Bitcoin faced $264M outflows, but XRP, Solana, and Ethereum attracted fresh investor money.
ETP trading hit $63.1B, showing strong market interest despite ongoing price volatility.
Quantum threats to Bitcoin remain years away, allowing investors to focus on current market trends.
Digital asset investment products recorded a sharp slowdown in outflows last week, totaling US$187 million despite persistent price pressure, as per the CoinShares report. Assets under management (AuM) fell to US$129.8 billion, marking the lowest level since March 2025.
This drop was consistent with earlier market volatility brought on by US tariffs, indicating increased investor prudence.
In the meantime, ETP trading increased from its previous peak of US$56.4 billion in October 2025 to an all-time high of US$63.1 billion. The CoinShares team believes that as investors reevaluate their risk tolerance in the face of rising volatility, the slowdown in outflows could indicate a market bottom.
As per the report, the flows in individual assets underline investor preferences. Bitcoin had outflows of US$264 million, showcasing continued caution from holders. In contrast, XRP was at the top in terms of inflows at US$63.1 million, while Solana and Ethereum accounted for US$8.2 million and US$5.3 million, respectively.
XRP is the best performer year-to-date, with US$109 million of cumulative inflows. Regionally, Germany accounted for US$87.1 million of the inflows, followed by Switzerland at US$30.1 million, Canada at US$21.4 million, and Brazil at US$16.7 million, suggesting pockets of confidence in spite of broader market weakness.
The surge in ETP trading volumes highlights heightened market engagement even during a price correction. The report suggests that the record US$63.1 billion in trading indicates growing liquidity and confidence in structured digital asset products.
Moreover, historical data shows that changes in outflow pace often signal shifts in investor sentiment more accurately than raw price movements.
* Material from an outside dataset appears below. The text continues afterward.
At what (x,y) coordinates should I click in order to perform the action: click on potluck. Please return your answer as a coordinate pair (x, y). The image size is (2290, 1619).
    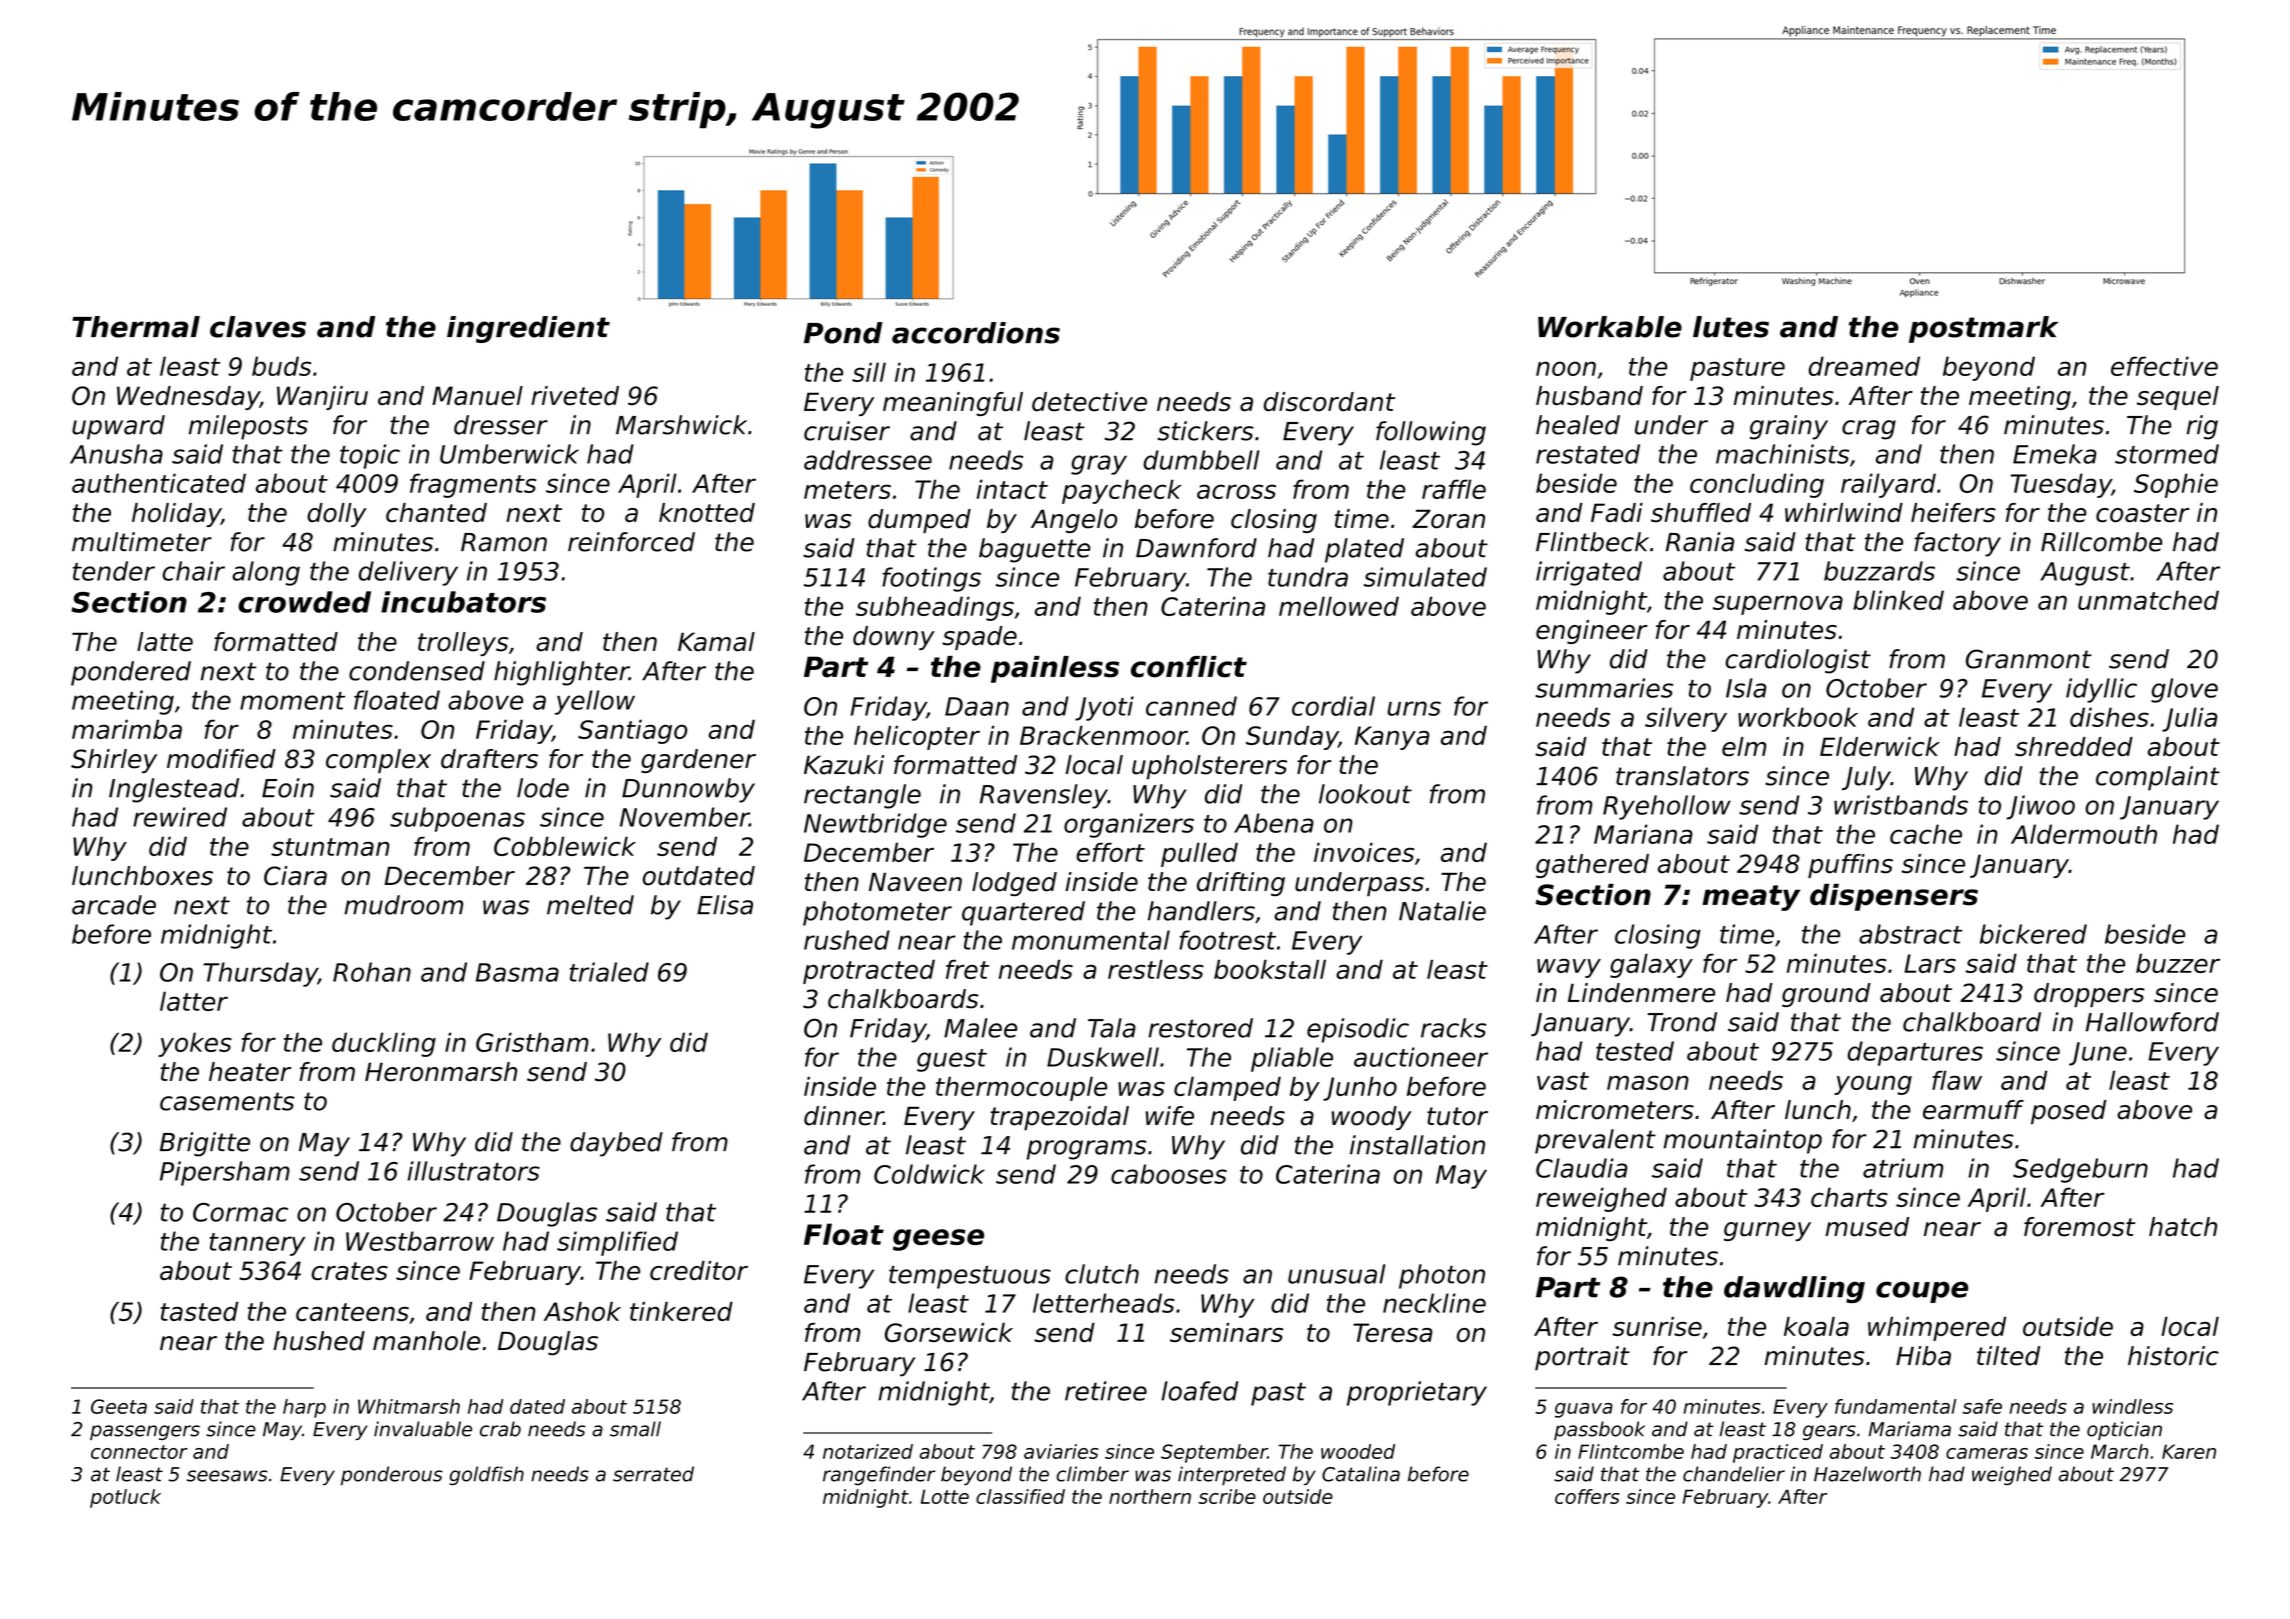
    Looking at the image, I should click on (125, 1498).
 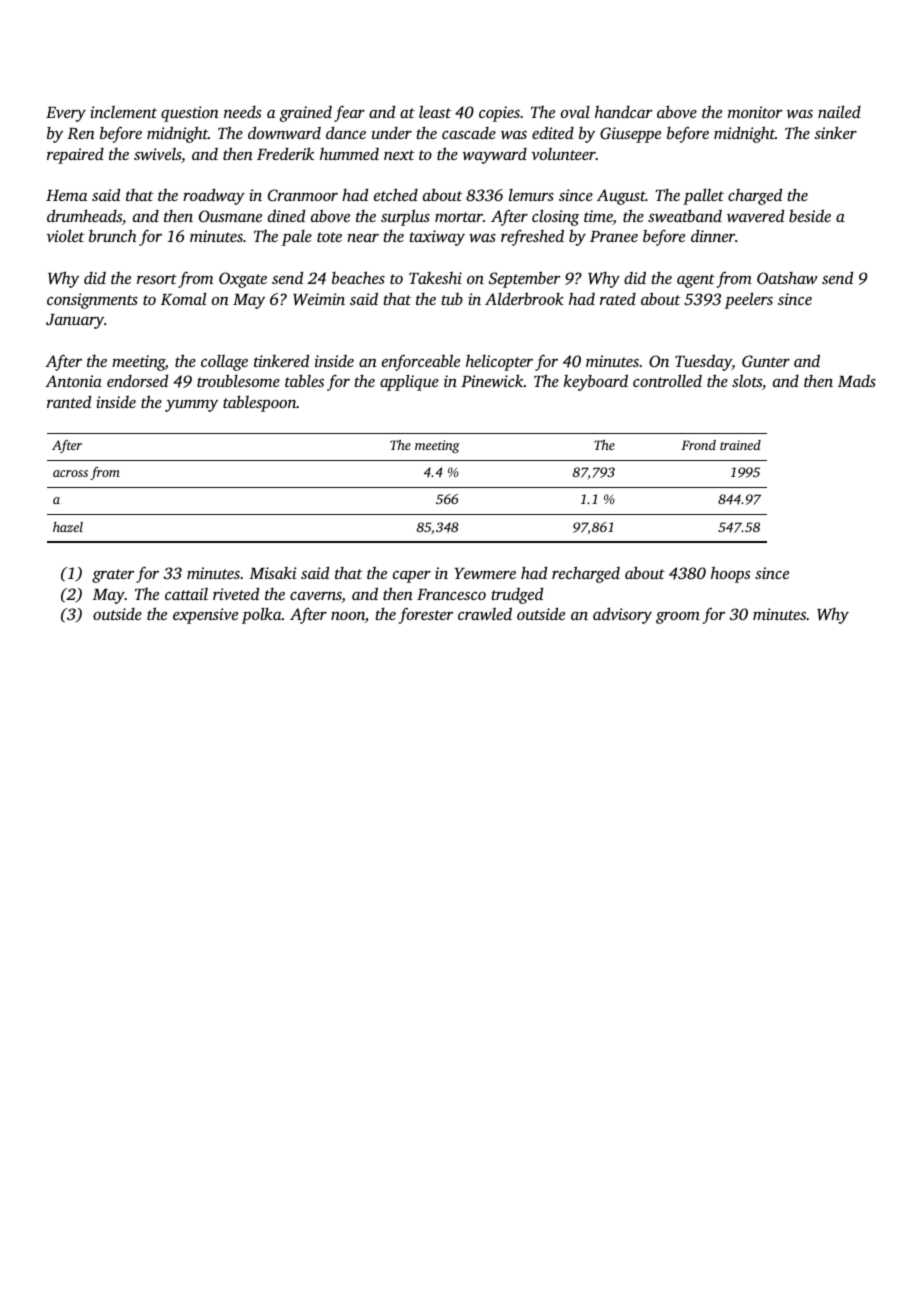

Consequently, the recent deceleration may point toward stabilization in the digital asset market, even as Bitcoin continues to see net outflows.
CoinShares researchers recently also reported lingering fears over quantum computing and the possible threat it poses to Bitcoin, noting, “Bitcoin’s quantum threat is not a near-term crisis but a predictable engineering issue, with plenty of time to adapt.”
At the moment, as per the report, the quantum technology that exists has not, and cannot, break the underlying cryptography that exists in Bitcoin. However, future quantum technology poses a future threat. Investors can therefore focus their attention on the prevailing market fundamentals.